The prophets of the 20th century

[T]he way the prophets of the twentieth century went to work was this. They took something or other that was certainly going on in their time, and then said that it would go on more and more until something extraordinary happened. And very often they added that in some odd place that extraordinary thing had happened, and that it showed the signs of the times.

Thus, for instance, there were Mr. H. G. Wells and others, who thought that science would take charge of the future; and just as the motor-car was quicker than the coach, so some lovely thing would be quicker than the motor-car; and so on for ever. And there arose from their ashes Dr. Quilp, who said that a man could be sent on his machine so fast round the world that he could keep up a long, chatty conversation in some old-world village by saying a word of a sentence each time he came round. And it was said that the experiment had been tried on an apoplectic old major, who was sent round the world so fast that there seemed to be (to the inhabitants of some other star) a continuous band round the earth of white whiskers, red complexion and tweeds — a thing like the ring of Saturn.

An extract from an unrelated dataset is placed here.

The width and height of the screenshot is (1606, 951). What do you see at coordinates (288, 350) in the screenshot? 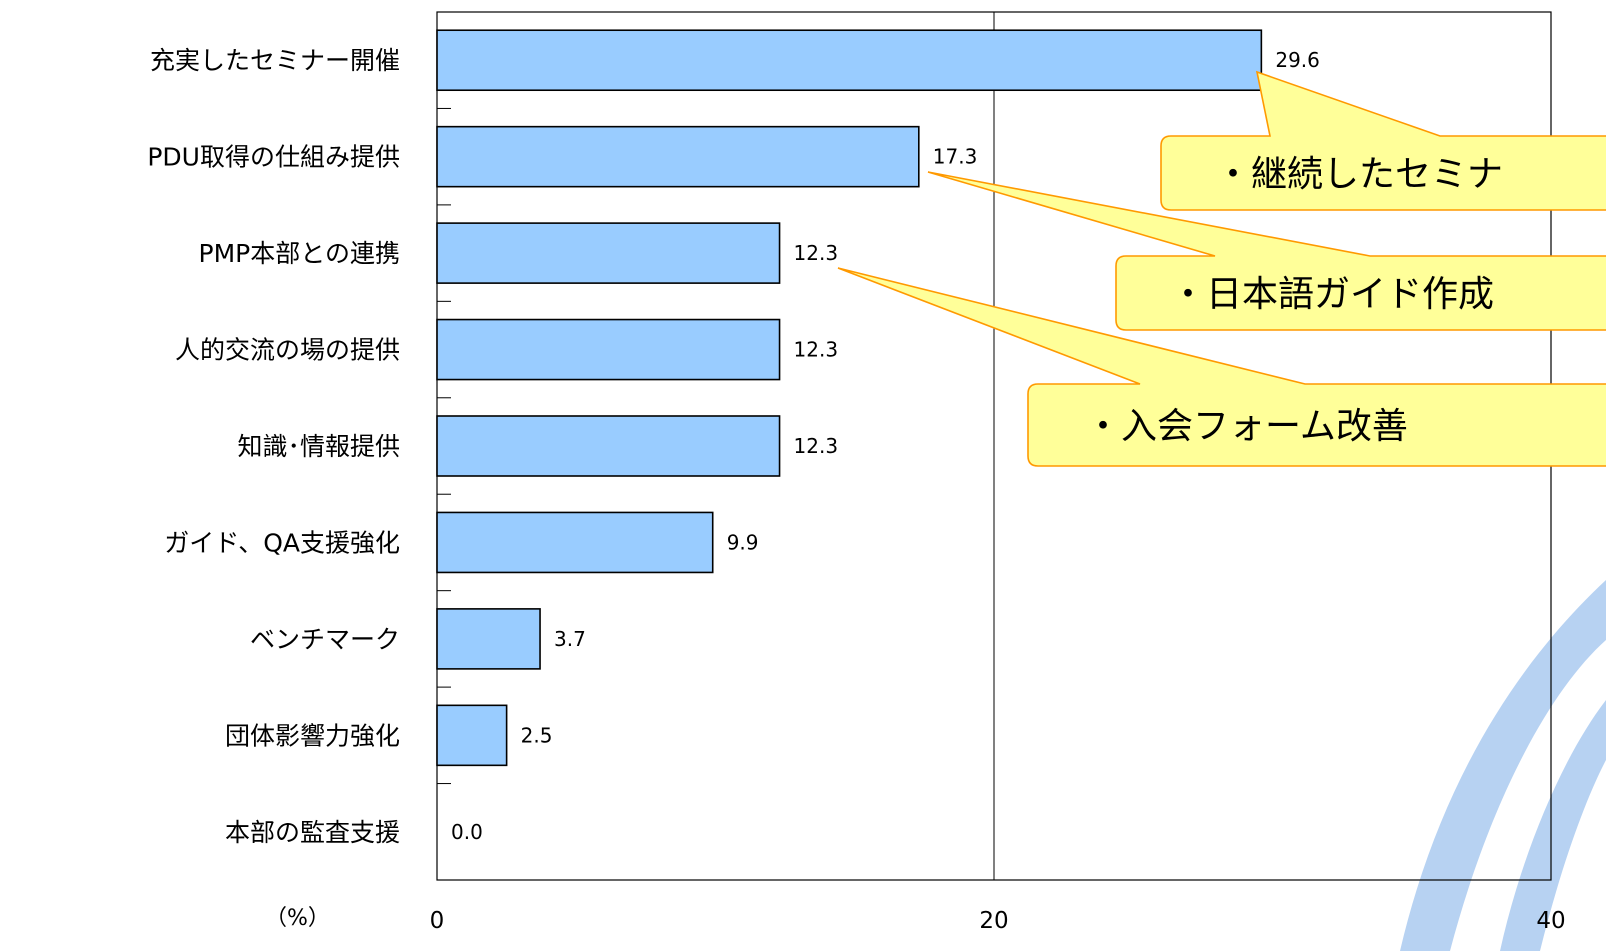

Then there was the opposite school. There was Mr. Edward Carpenter, who thought we should in a very short time return to Nature, and live simply and slowly as the animals do. And Edward Carpenter was followed by James Pickie, D.D. (of Pocohontas College), who said that men were immensely improved by grazing, or taking their food slowly and continuously, after the manner of cows. And he said that he had, with the most encouraging results, turned city men out on all fours in a field covered with veal cutlets. Then Tolstoy and the Humanitarians said that the world was growing more merciful, and therefore no one would ever desire to kill. And Mr. Mick not only became a vegetarian, but at length declared vegetarianism doomed (“shedding,” as he called it finely, “the green blood of the silent animals”), and predicted that men in a better age would live on nothing but salt. And then came the pamphlet from Oregon (where the thing was tried), the pamphlet called “Why should Salt suffer?” and there was more trouble.